Example 5b: Transformer Training (JAX-Style / Functional)#
This example builds the same sequence classification Transformer as 05a, but without nn.Module — everything is pure functions operating on parameter dicts (pytrees).
This style is closer to JAX/Flax and shows Nabla’s functional flexibility.
[1]:
import numpy as np
import nabla as nb
import nabla.nn.functional as F
print("Nabla Transformer Training — JAX-style (functional)")
Nabla Transformer Training — JAX-style (functional)
1. Parameter Initialization#
In the functional style, each layer is a dict of tensors (a pytree). We start with simple building blocks and compose them into a full model.
Primitive Layers#
[2]:
def init_linear(in_dim: int, out_dim: int) -> dict:
"""Initialize a linear layer: {weight, bias}."""
return {
"weight": F.xavier_normal((in_dim, out_dim)),
"bias": nb.zeros((1, out_dim)),
}
def init_layer_norm(dim: int) -> dict:
"""Initialize layer norm: {weight, bias}."""

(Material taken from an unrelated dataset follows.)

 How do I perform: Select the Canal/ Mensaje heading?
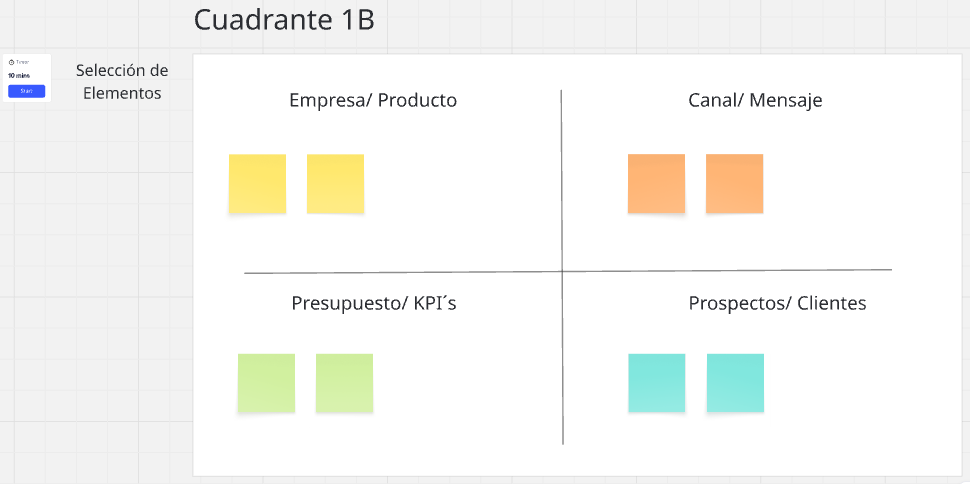pyautogui.click(x=755, y=100)

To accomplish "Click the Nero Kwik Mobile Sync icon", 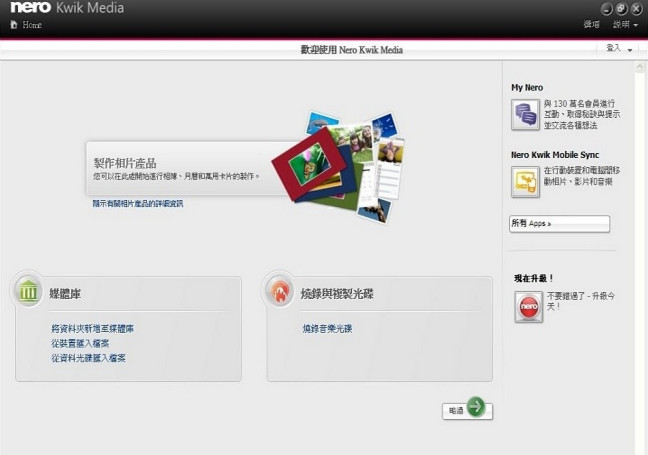I will (525, 181).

return {"weight": nb.ones((dim,)), "bias": nb.zeros((dim,))}
Composite Layers#
Multi-head attention and encoder layers are just nested dicts of the primitives above:
[3]:
def init_mha(d_model: int) -> dict:
"""Initialize multi-head attention: Q, K, V, and output projections."""
return {
"q_proj": init_linear(d_model, d_model),
"k_proj": init_linear(d_model, d_model),
"v_proj": init_linear(d_model, d_model),
"out_proj": init_linear(d_model, d_model),
}
def init_encoder_layer(d_model: int, dim_ff: int) -> dict:
"""Initialize one Transformer encoder layer."""
return {
"attn": init_mha(d_model),
"norm1": init_layer_norm(d_model),
"norm2": init_layer_norm(d_model),
"ff1": init_linear(d_model, dim_ff),
"ff2": init_linear(dim_ff, d_model),
}
Full Model Initialization#
The top-level init_transformer returns the complete parameter tree. Notice how num_heads is passed as a function argument to transformer_forward (below), not stored in the params dict — keeping the pytree purely numeric:
[4]:
def init_transformer(vocab_size, d_model, num_layers, num_heads,
num_classes, max_len, dim_ff):
"""Initialize all transformer parameters as a nested dict."""
# Embedding
emb_weight = F.xavier_normal((vocab_size, d_model))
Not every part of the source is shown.